- Opening Delimiter -

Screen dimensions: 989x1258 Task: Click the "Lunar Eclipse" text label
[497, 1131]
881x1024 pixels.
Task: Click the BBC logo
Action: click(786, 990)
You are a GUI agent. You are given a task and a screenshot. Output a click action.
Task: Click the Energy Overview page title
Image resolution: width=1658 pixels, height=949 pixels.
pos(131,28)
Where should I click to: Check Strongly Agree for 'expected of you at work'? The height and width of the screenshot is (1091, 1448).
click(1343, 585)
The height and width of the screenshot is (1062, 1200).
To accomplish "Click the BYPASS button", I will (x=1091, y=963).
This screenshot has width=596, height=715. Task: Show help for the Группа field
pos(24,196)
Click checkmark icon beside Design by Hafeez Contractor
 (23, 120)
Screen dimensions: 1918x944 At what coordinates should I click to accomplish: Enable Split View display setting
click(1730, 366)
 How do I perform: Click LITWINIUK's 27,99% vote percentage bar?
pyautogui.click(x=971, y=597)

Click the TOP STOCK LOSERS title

- Closing Delimiter -

■ PROMPT:
Take the line with "The height and width of the screenshot is (1062, 1200)." and all lines after it through the end of the records, and write them out exactly; include nothing else.

■ RESULT:
The height and width of the screenshot is (1062, 1200).
To accomplish "Click the BYPASS button", I will (x=1091, y=963).
This screenshot has width=596, height=715. Task: Show help for the Группа field
pos(24,196)
Click checkmark icon beside Design by Hafeez Contractor
 (23, 120)
Screen dimensions: 1918x944 At what coordinates should I click to accomplish: Enable Split View display setting
click(1730, 366)
 How do I perform: Click LITWINIUK's 27,99% vote percentage bar?
pyautogui.click(x=971, y=597)

Click the TOP STOCK LOSERS title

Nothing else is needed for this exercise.